Не думаю, что она видела меня, но уверен, что у нее был арбалет, поскольку она практиковалась на всех окрестных кошках. Я вышел из аптеки через заднюю дверь и добрался до угла улицы под прикрытием старой кирпичной стены. Присев среди мусора и битого стекла, я взглянул назад — туда, где стояла девчонка. Она развернулась и посмотрела прямо на меня. Я побежал…

…Я бежал по тротуару, заплеванному жевательной резинкой, через узкий стальной мост, мимо Кандальных ангаров. Девчонка выпустила первую стрелу, но она прошла далеко от меня — я уклонился. Стрела воткнулась в высокий зеленый забор. Я перебрался через него и немного отдышался на другой стороне. Забор был весь покрыт граффити. Лучшим рисунком был мой.

Я бежал по грязным лужам и голубиному дерьму. Она сильно отстала на углу квартала.
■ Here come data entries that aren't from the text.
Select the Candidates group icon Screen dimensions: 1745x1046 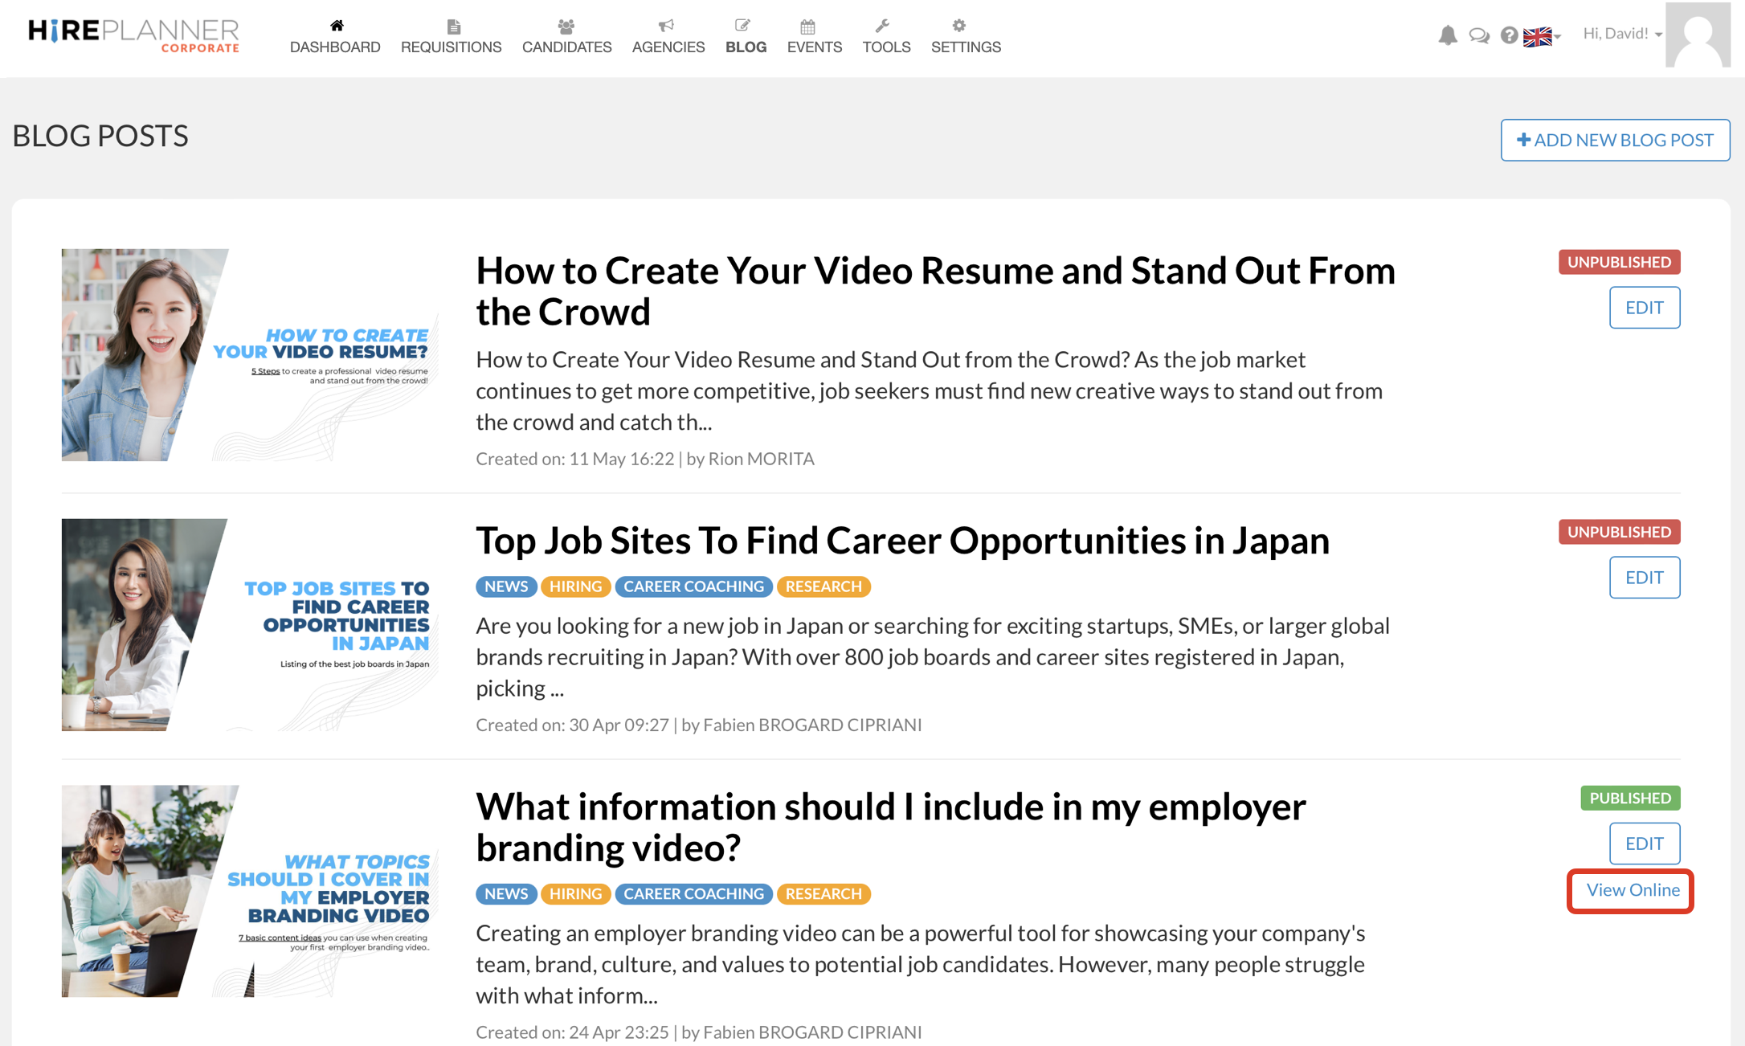pos(566,25)
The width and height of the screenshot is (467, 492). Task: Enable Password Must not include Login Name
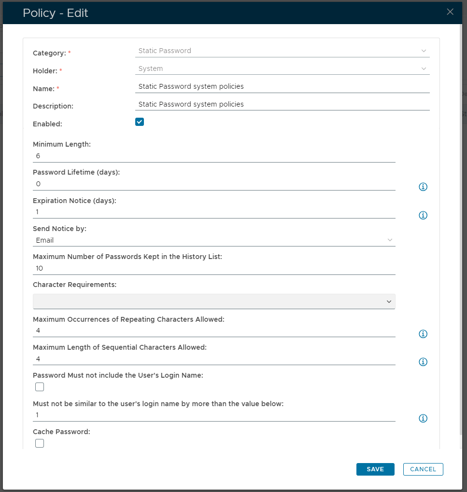tap(40, 387)
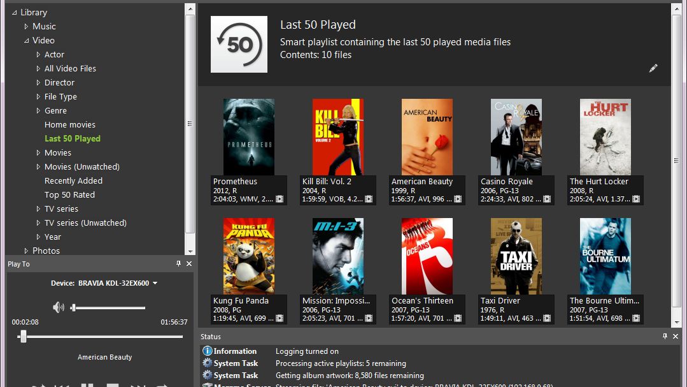
Task: Click the blue Information icon in Status
Action: click(x=207, y=351)
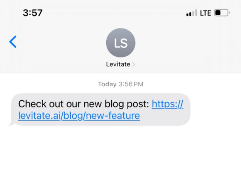Screen dimensions: 241x196
Task: Tap the LTE network indicator
Action: tap(205, 13)
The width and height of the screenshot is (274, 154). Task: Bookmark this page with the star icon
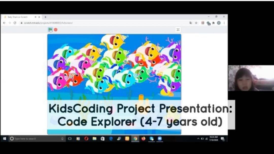point(196,23)
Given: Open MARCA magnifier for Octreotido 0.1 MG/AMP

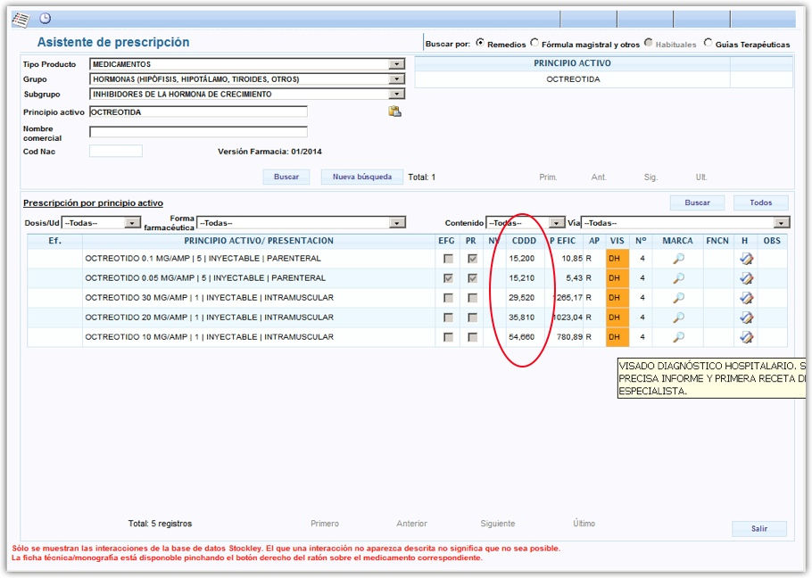Looking at the screenshot, I should (x=678, y=259).
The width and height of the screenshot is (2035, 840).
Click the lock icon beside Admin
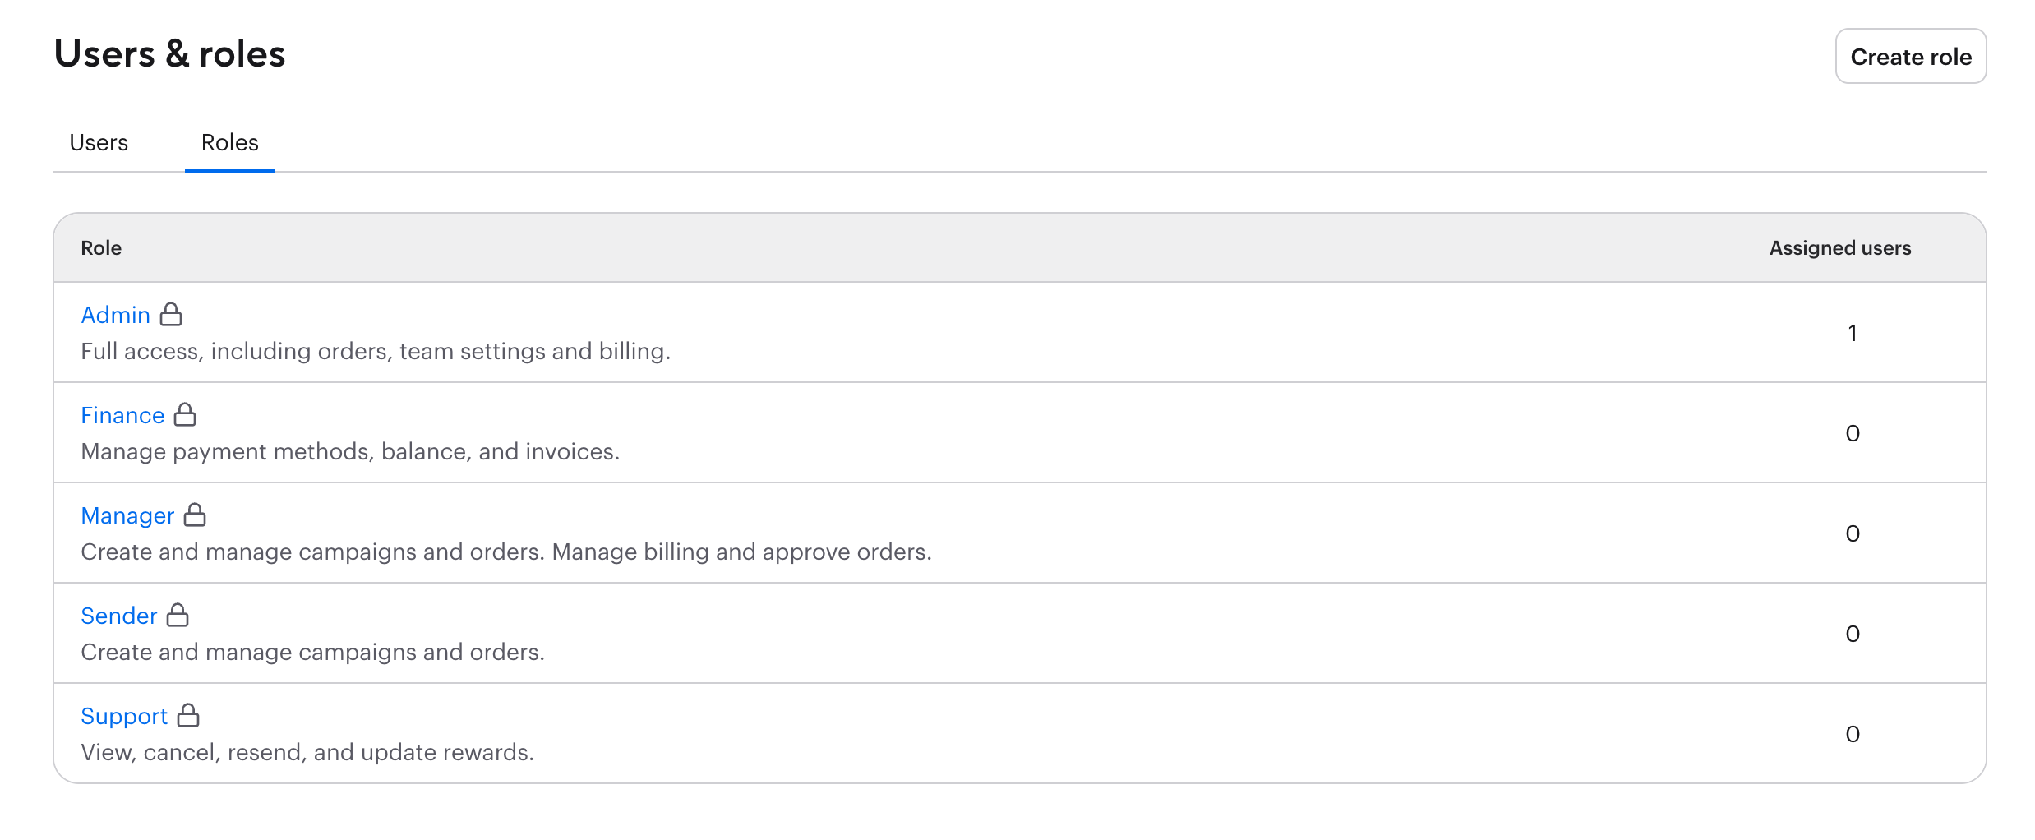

Я поскользнулся и выругался. Она услышала это и прибавила ходу. Густой воздух Хасилита застревал у меня в горле, а раннее солнце отражалось в зловонной реке. Ты не сможешь настичь риданнца, подумал я, когда вторая стрела просвистела в миллиметре от уха. Кто же ты, ко всем чертям, такая? Сучка из банды Лучников.

Я стремглав мчался к огромной свалке хлама. Пути, лежавшие через горы мусора, были мне прекрасно знакомы, а вот для девочки эти места были чужими — она была с другой стороны реки. Это делало ее осторожной. Полкилометра от ее территории, и она могла бы попасть на Равнинные земли.

Я добрался до склада у доков. Здесь всюду торчали кольца и стальные швартовочные тумбы, вделанные в бетон, которые использовались, когда под разгрузку приходили узкие лодки. Сами доки были заброшены и полны ила; в воздухе висел запах соли и разложения. Стены склада, размером превышающего три городских дома, были сколочены из досок, теперь уже сгнивших, и их поддерживали мешки с песком. Я быстро как никогда постучал особым образом в дверь, встроенную в большие раздвижные ворота, и тут вновь появилась девчонка, но теперь ее золотистые волосы были здорово испачканы грязью.

Я скользнул в помещение, захлопнул дверь и, задыхаясь, прислонился к ней. Наконечник арбалетной стрелы в щепки раскрошил древесину над моим плечом. Я рывком открыл дверь и в пяти метрах от себя увидел девчонку. Она замешкалась, заряжая свое оружие, а я расстегнул пуговицы на рубашке и распахнул ее, на мгновение позволив дурехе насладиться видом прекрасной обнаженной груди. Затем я снова захлопнул дверь и задвинул нижний и верхний засовы.

Где-то в глубине помещения раздался тонкий смешок. Мое прибытие пробудило что-то к жизни.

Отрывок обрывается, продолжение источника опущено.